An internal stair within the thickness of the pulpitum gives access to a broad upper platform, which commonly supports the cathedral organ. The pulpitum is pierced by a central passage, leading immediately into the choir stalls to the (ritual) east. Many pulpita, as those of Glasgow Cathedral, Exeter Cathedral and Southwell Minster, incorporated subsidiary altars either side of their central passages.

In the late medieval period, there was also a rood screen or rood beam placed one bay to the west of the pulpitum (i.e. further away from the high altar of the cathedral), and the main nave altar for the use of lay worshippers was set against its western face. This screen was pierced by lateral doors, left and right, for processional access to the nave, and for the use of pilgrims who would pass into the eastern arm of the church via the ambulatory to the feretory or shrine, commonly located behind the high altar. Most of these rood screens were demolished at the English Reformation, although the cathedrals of Peterborough and Canterbury retained their separate rood screens into the 18th century; and in the collegiate church of Ottery Saint Mary, both sets of screens remained until the early 19th century. At the former monastic churches of Saint Albans and Ewenny the rood screens survive, while the pulpita do not.
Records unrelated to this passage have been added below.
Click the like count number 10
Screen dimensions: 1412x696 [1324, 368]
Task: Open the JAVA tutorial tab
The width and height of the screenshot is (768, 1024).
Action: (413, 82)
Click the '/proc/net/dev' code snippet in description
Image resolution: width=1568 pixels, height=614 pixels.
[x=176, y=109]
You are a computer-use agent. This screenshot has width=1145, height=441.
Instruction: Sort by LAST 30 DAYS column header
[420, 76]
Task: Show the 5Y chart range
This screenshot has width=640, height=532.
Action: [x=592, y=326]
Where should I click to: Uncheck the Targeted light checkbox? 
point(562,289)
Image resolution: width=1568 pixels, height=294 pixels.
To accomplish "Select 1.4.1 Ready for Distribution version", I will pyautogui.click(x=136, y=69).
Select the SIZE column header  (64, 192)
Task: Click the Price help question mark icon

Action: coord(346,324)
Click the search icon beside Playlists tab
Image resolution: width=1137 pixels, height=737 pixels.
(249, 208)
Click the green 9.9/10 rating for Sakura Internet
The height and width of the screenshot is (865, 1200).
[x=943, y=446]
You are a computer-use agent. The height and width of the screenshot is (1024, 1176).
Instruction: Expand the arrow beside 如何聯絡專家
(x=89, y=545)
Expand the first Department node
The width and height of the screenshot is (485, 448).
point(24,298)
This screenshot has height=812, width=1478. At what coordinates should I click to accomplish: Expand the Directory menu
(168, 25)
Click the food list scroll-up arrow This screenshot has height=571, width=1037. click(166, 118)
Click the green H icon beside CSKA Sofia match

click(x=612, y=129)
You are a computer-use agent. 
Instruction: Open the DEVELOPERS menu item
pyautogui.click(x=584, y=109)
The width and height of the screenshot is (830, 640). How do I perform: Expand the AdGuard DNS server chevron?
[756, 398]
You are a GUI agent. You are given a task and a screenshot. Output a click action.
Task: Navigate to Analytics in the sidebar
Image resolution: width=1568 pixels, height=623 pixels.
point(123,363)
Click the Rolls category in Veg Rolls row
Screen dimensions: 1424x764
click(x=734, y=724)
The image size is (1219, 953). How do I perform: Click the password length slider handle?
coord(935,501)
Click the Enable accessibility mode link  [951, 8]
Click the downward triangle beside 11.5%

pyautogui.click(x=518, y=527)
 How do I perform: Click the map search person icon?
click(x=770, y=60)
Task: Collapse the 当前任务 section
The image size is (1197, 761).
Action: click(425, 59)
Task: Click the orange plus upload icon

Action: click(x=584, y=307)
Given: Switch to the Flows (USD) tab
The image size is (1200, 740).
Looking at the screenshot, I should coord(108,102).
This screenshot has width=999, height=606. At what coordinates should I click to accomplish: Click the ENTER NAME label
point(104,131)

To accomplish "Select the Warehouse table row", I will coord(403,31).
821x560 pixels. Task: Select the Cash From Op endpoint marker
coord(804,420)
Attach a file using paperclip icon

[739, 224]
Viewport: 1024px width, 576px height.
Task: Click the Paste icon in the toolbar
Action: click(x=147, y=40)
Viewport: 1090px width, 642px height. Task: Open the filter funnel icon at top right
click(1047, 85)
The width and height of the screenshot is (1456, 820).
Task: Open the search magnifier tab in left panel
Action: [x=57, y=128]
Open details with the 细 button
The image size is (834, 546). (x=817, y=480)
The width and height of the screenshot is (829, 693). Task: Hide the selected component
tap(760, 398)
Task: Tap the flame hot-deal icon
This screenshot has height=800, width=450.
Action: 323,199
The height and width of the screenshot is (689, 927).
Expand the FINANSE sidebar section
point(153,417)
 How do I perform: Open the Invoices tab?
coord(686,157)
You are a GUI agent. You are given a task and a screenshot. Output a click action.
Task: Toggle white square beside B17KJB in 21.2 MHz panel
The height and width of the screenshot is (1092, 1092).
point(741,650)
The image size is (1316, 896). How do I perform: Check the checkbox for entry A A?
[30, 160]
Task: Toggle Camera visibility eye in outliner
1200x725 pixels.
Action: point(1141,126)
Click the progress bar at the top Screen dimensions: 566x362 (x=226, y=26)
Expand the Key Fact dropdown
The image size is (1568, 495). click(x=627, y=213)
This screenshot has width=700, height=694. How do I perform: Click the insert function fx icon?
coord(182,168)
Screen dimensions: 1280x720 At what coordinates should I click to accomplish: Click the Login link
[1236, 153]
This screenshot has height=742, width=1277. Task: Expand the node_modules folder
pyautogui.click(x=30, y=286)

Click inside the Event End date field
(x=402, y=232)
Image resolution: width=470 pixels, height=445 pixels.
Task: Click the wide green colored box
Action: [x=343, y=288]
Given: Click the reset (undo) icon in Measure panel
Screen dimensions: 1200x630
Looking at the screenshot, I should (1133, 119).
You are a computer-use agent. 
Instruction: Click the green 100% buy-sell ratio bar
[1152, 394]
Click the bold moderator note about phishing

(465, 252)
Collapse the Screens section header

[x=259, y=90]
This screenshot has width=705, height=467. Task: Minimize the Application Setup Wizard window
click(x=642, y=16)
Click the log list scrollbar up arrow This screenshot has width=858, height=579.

Many pulpita were moved or destroyed in the eighteenth century and the early 19th century, intending to open the view from the congregation to the sanctuary. The jubé of the church of Saint Gery in Cambrai was moved to the reverse of the western facade in 1740 and that of Saint Ursmer in Binche to the same position in 1778. The pulpitum at Amiens Cathedral was removed in 1755. James Essex removed the pulpitum in Ely Cathedral in 1770. The sculptures of the jubé of the Cathedral of St. Michael and St. Gudula in Brussels were removed in 1793 and the whole jubé destroyed in 1804. The Arundel Screen at Chichester Cathedral was removed in 1861; it was later re-erected in the Bell Tower before being returned to its original location, but with opened arches, in 1961. The pulpitum from St. John's Cathedral ('s-Hertogenbosch) was removed in the 1860s and purchased by the Victoria and Albert Museum. The pulpitum of Hexham Abbey has been moved to the north side of the choir.

In some instances a much less massive chancel screen was erected where the pulpitum had originally stood.